» **Task details**:
Find the line below with "You are a computer-use". Print it and every line after it exactly, through the last line, leaving out the pictures.

(Beginning of Source records)

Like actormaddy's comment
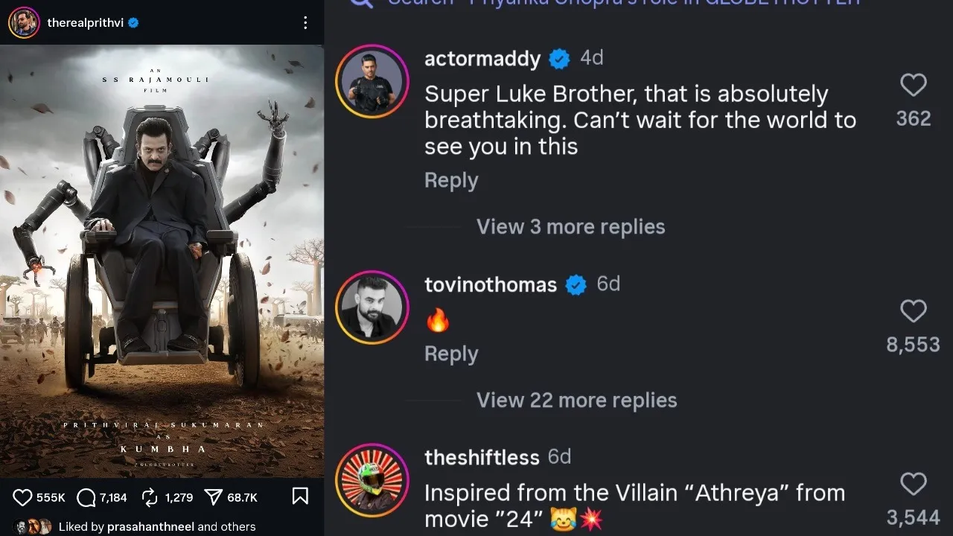click(x=914, y=86)
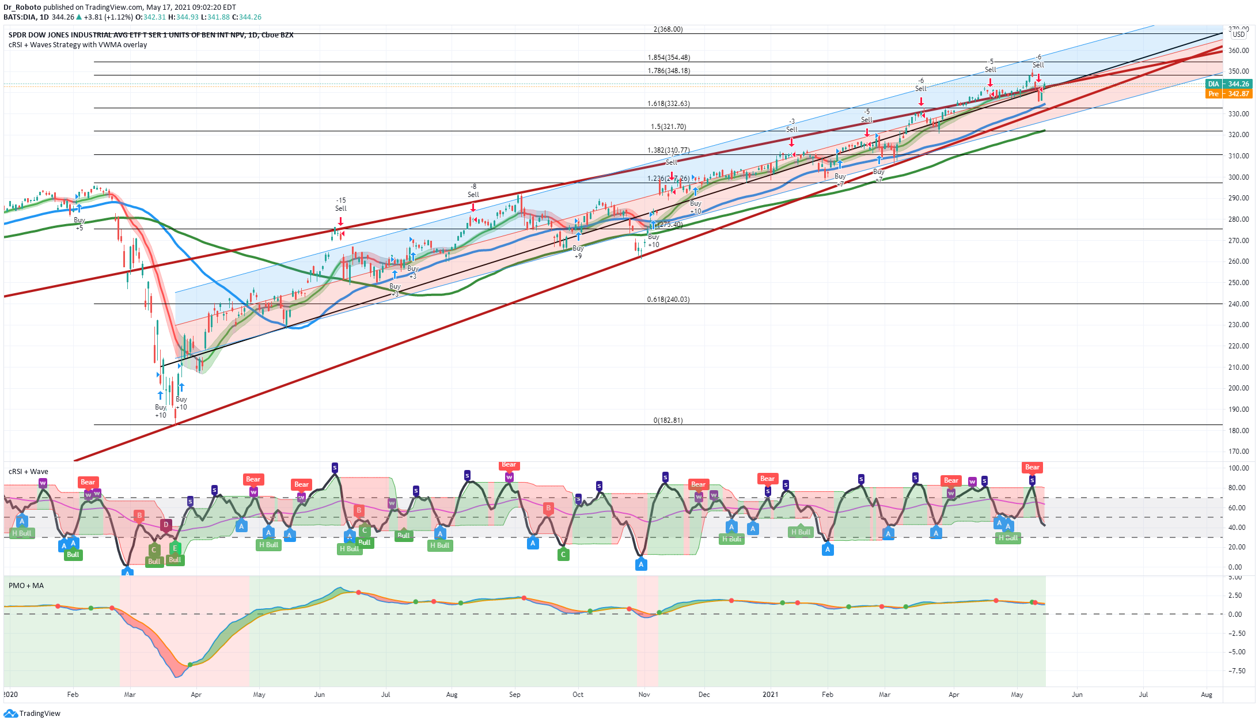The width and height of the screenshot is (1259, 724).
Task: Click the USD currency label on price axis
Action: click(x=1239, y=35)
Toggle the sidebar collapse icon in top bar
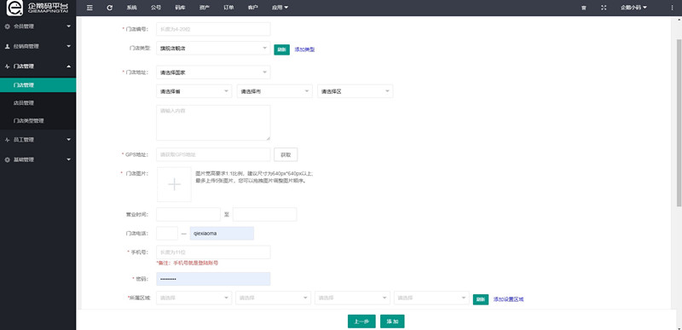This screenshot has height=330, width=682. [90, 8]
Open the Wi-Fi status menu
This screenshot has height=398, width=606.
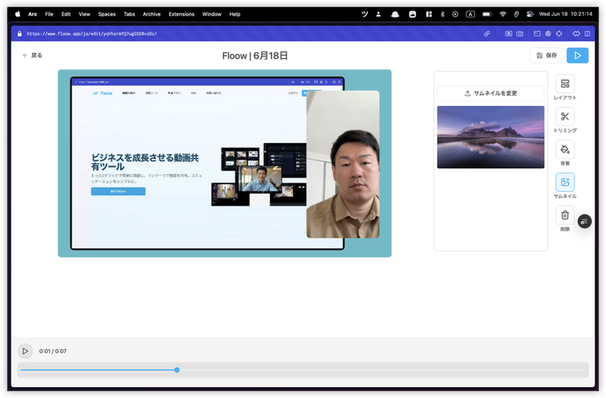point(502,14)
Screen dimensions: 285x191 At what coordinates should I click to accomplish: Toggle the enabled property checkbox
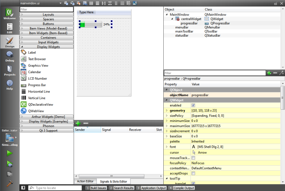pyautogui.click(x=193, y=105)
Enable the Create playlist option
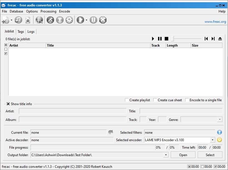 [127, 100]
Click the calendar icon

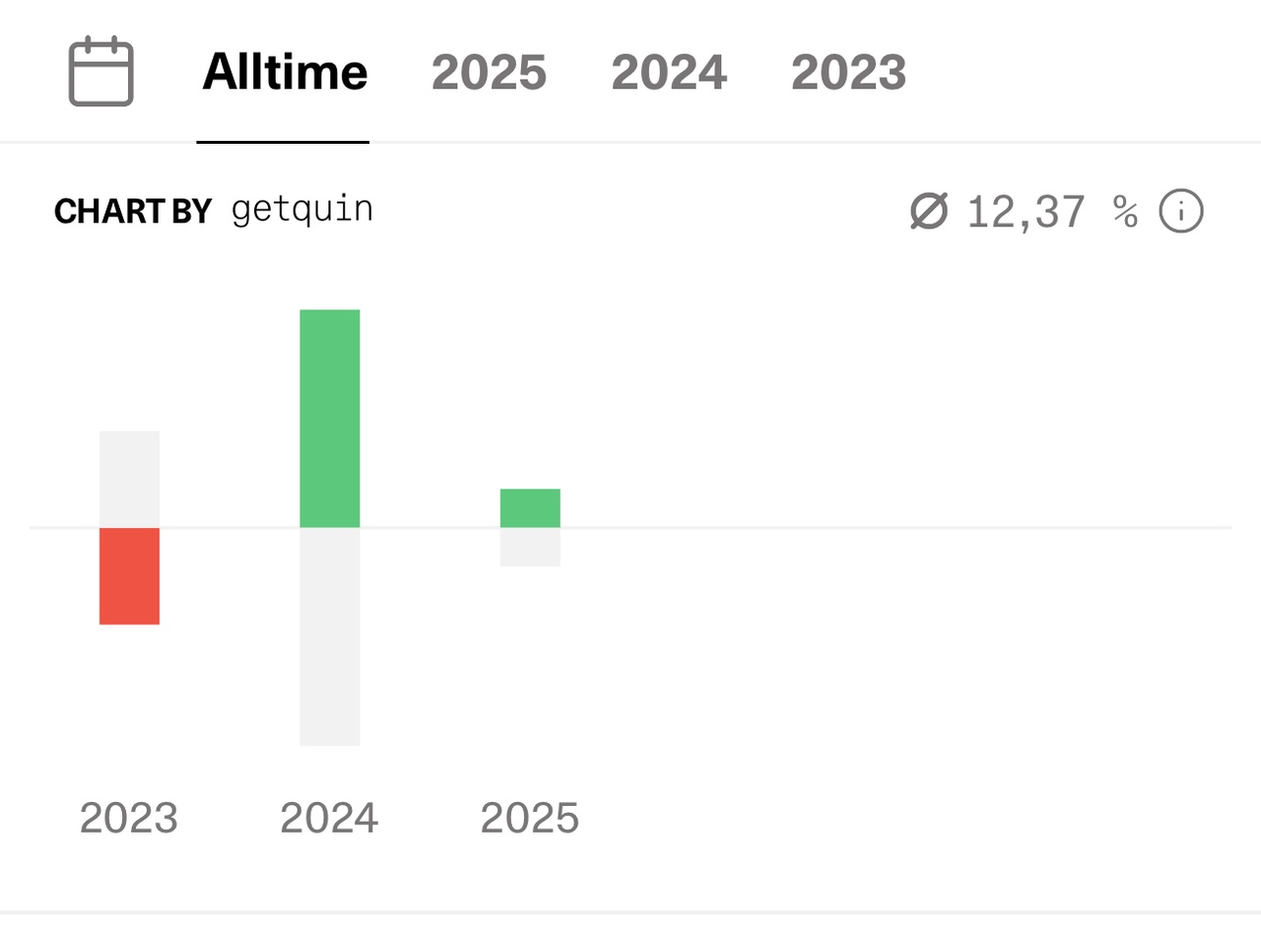100,71
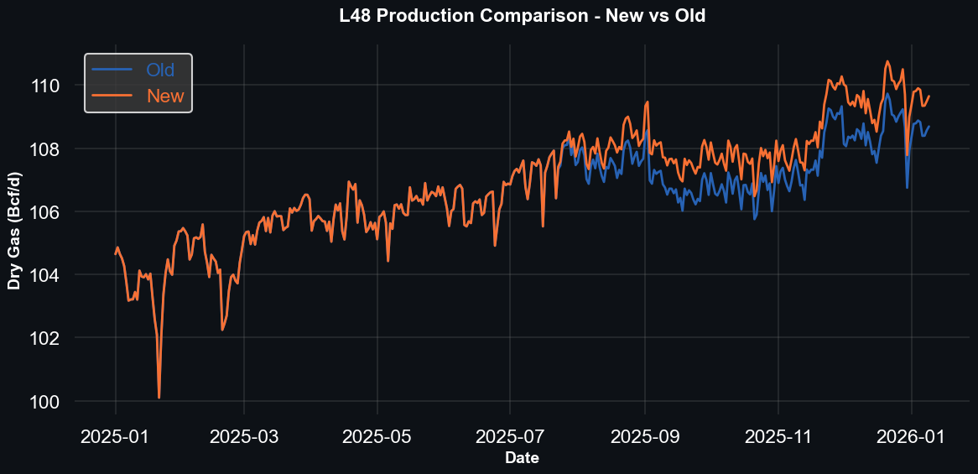Click the 104 y-axis tick label

(44, 275)

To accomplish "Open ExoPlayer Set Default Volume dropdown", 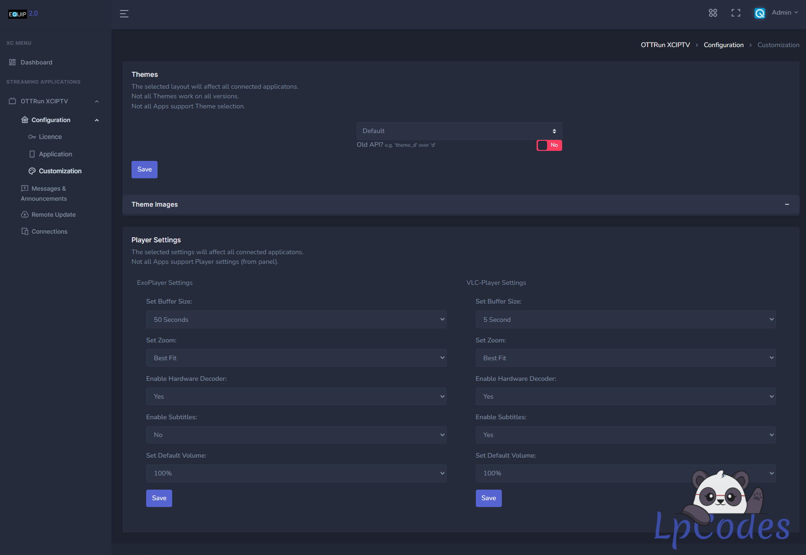I will (x=296, y=474).
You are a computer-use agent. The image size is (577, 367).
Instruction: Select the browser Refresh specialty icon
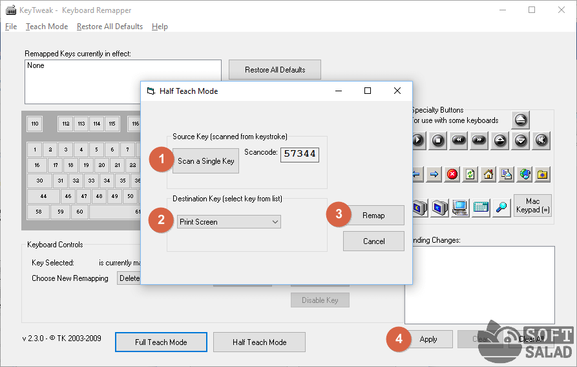tap(470, 174)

(End of Source records)

» **Response to the exercise**:
You are a computer-use agent. The image size is (577, 367).
Instruction: Select the browser Refresh specialty icon
tap(470, 174)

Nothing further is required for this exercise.